Take the listing and print it in full, exactly as given.
#### Records ####
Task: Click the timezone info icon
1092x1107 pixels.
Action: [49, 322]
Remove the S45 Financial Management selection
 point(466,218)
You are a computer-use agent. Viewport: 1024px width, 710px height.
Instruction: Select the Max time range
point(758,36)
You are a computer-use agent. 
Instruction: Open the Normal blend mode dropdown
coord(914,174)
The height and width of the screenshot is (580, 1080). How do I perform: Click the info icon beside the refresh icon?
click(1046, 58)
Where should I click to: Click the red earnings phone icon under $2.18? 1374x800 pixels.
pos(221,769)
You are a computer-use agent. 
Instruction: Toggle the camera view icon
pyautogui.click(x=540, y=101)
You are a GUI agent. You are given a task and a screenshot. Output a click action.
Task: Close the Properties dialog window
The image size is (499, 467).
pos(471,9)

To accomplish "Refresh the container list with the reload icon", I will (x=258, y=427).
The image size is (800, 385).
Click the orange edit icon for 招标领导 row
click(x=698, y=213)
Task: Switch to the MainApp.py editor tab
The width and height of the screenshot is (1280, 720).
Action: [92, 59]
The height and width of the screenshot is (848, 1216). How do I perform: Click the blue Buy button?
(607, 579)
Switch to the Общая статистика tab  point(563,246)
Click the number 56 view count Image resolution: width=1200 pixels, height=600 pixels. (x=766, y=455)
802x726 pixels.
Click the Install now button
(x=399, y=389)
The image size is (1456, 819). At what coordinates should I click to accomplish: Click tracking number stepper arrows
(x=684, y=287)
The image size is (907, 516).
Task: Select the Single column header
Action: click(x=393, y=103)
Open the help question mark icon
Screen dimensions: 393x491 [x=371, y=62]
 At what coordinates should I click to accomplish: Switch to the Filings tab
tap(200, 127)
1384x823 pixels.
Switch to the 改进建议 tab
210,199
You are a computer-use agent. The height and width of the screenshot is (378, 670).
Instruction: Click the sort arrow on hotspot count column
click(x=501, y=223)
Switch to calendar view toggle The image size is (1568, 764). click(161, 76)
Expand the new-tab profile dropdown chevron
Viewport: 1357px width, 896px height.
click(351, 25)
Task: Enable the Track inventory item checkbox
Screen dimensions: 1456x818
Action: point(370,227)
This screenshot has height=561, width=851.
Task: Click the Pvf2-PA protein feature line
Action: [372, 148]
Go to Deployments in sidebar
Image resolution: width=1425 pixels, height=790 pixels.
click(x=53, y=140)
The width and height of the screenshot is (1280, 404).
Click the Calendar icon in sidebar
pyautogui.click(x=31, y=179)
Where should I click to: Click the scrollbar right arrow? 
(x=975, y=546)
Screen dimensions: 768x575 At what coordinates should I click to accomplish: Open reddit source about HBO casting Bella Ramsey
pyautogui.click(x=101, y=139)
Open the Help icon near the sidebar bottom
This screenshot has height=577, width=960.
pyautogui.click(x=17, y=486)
####
**Response to the task**.
Task: Click the timezone info icon
1092x1107 pixels.
Action: [49, 322]
Remove the S45 Financial Management selection
 point(466,218)
You are a computer-use agent. Viewport: 1024px width, 710px height.
Instruction: Select the Max time range
point(758,36)
You are a computer-use agent. 
Instruction: Open the Normal blend mode dropdown
coord(914,174)
The height and width of the screenshot is (580, 1080). How do I perform: Click the info icon beside the refresh icon?
click(1046, 58)
Where should I click to: Click the red earnings phone icon under $2.18? 1374x800 pixels.
pos(221,769)
You are a computer-use agent. 
Instruction: Toggle the camera view icon
pyautogui.click(x=540, y=101)
You are a GUI agent. You are given a task and a screenshot. Output a click action.
Task: Close the Properties dialog window
The image size is (499, 467).
pos(471,9)

To accomplish "Refresh the container list with the reload icon", I will (x=258, y=427).
The image size is (800, 385).
Click the orange edit icon for 招标领导 row
click(x=698, y=213)
Task: Switch to the MainApp.py editor tab
The width and height of the screenshot is (1280, 720).
Action: [92, 59]
The height and width of the screenshot is (848, 1216). How do I perform: Click the blue Buy button?
(607, 579)
Switch to the Общая статистика tab  point(563,246)
Click the number 56 view count Image resolution: width=1200 pixels, height=600 pixels. (x=766, y=455)
802x726 pixels.
Click the Install now button
(x=399, y=389)
The image size is (1456, 819). At what coordinates should I click to accomplish: Click tracking number stepper arrows
(x=684, y=287)
The image size is (907, 516).
Task: Select the Single column header
Action: click(x=393, y=103)
Open the help question mark icon
Screen dimensions: 393x491 [x=371, y=62]
 At what coordinates should I click to accomplish: Switch to the Filings tab
tap(200, 127)
1384x823 pixels.
Switch to the 改进建议 tab
210,199
You are a computer-use agent. The height and width of the screenshot is (378, 670).
Instruction: Click the sort arrow on hotspot count column
click(x=501, y=223)
Switch to calendar view toggle The image size is (1568, 764). click(161, 76)
Expand the new-tab profile dropdown chevron
Viewport: 1357px width, 896px height.
click(351, 25)
Task: Enable the Track inventory item checkbox
Screen dimensions: 1456x818
Action: point(370,227)
This screenshot has height=561, width=851.
Task: Click the Pvf2-PA protein feature line
Action: [372, 148]
Go to Deployments in sidebar
Image resolution: width=1425 pixels, height=790 pixels.
click(x=53, y=140)
The width and height of the screenshot is (1280, 404).
Click the Calendar icon in sidebar
pyautogui.click(x=31, y=179)
Where should I click to: Click the scrollbar right arrow? 
(x=975, y=546)
Screen dimensions: 768x575 At what coordinates should I click to accomplish: Open reddit source about HBO casting Bella Ramsey
pyautogui.click(x=101, y=139)
Open the Help icon near the sidebar bottom
This screenshot has height=577, width=960.
pyautogui.click(x=17, y=486)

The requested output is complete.